Should you wish to invoke your Right to data Portability you must submit your request in writing to GDPR_SAR@securitywatchdog.org.uk. with the subject title ‘Right to Data Portability’.

Security Watchdog have 30 days to respond to your request.

The Right to Withdraw Consent

The GDPR gives individuals the right to withdraw consent for processing personal data at any time.

Security Watchdog will always obtain your explicit consent before processing your personal data and conducting the checks relevant to you.

Should you object to the processing of your data or you wish to prevent any further processing of your data or withdraw yourself from the process then you should formally contact the Privacy Team in writing at GDPR_SAR@securitywatchdog.org.uk and title the subject header ‘Right to Withdraw Consent’.

Security Watchdog have 30 days to respond to your request.
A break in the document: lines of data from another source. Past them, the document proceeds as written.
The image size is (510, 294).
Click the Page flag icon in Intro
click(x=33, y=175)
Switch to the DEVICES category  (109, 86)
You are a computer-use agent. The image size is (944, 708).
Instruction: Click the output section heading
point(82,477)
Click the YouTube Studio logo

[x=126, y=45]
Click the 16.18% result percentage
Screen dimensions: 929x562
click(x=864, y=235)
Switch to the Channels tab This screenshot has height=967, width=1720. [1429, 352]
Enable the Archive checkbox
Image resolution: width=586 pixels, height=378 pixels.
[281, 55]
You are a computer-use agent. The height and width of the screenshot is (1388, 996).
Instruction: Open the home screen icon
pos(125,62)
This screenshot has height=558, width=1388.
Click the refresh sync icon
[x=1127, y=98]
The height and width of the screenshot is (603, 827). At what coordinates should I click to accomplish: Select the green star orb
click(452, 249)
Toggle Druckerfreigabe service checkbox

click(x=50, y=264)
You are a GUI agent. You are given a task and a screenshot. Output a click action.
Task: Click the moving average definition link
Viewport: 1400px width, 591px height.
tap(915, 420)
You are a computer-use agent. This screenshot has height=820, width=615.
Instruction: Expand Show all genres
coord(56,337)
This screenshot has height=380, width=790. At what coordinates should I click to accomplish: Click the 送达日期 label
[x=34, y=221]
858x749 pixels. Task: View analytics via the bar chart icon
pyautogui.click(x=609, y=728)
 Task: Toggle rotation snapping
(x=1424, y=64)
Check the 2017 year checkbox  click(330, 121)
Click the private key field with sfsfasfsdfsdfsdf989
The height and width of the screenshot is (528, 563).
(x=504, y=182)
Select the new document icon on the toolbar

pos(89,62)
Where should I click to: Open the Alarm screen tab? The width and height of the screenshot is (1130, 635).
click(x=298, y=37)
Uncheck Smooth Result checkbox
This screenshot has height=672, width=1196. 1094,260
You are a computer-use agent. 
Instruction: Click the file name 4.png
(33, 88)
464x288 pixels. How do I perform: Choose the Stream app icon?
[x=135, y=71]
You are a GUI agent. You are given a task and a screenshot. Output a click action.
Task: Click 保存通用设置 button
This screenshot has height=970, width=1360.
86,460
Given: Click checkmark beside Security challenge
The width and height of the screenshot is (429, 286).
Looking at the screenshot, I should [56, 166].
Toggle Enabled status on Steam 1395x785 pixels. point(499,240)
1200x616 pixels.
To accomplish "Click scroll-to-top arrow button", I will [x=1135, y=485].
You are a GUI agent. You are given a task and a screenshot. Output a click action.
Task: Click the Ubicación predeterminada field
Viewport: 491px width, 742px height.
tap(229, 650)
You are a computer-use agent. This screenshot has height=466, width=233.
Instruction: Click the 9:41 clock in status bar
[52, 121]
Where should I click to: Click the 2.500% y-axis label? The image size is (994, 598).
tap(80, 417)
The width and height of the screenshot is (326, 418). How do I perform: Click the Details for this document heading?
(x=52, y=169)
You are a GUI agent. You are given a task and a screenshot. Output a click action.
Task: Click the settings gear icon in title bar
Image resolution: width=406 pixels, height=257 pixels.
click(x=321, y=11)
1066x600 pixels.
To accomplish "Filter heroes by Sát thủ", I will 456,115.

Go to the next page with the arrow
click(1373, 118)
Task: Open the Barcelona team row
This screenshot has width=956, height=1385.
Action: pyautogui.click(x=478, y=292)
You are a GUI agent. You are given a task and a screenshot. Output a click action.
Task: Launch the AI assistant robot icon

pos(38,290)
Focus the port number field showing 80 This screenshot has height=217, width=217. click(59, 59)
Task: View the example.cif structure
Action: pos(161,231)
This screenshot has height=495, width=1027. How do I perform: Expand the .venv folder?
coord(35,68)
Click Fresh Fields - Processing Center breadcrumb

The Right to Complain to the Supervisory Authority

Every data subject should have the right to lodge a complaint with a single supervisory authority, in particular in the Member State of his or her habitual residence, and the right to an effective judicial remedy in accordance with Article 47 of the Charter if the data subject considers that his or her rights under the GDPR are infringed or where the supervisory authority does not act on a complaint, partially or wholly rejects or dismisses a complaint or does not act where such action is necessary to protect the rights of the data subject. 

Security Watchdog takes data privacy and the handling of personal data extremely seriously therefore should you have any concerns in relation to the manner in which we are processing your personal data please contact us immediately at GDPR_SAR@securitywatchdog.org.uk and outline your concerns. Our dedicated Privacy Team will respond to you as soon as possible.

Should you not be satisfied by our response or the actions we have taken you are entitled to complain to the Information Commissioners Office (ICO) www.ico.org.uk as the UK’s Supervisory Authority for the GDPR.


9. THIRD PARTY WEBSITES

The website contains links to other websites. We are not responsible for the privacy policies or practices of third party websites.

10. UPDATING OF INFORMATION

Please let us know if the personal information which we hold about you needs to be corrected or updated. You can do this informally or by using your Right to Rectification.

11. DATA CONTROLLER

The data controller responsible in respect of the information collected on this website is Security Watchdog. In respect to our services, in most cases Security Watchdog is acting as a Data Processor on behalf of our clients who are the Data Controllers and determining the purpose and reason for data processing.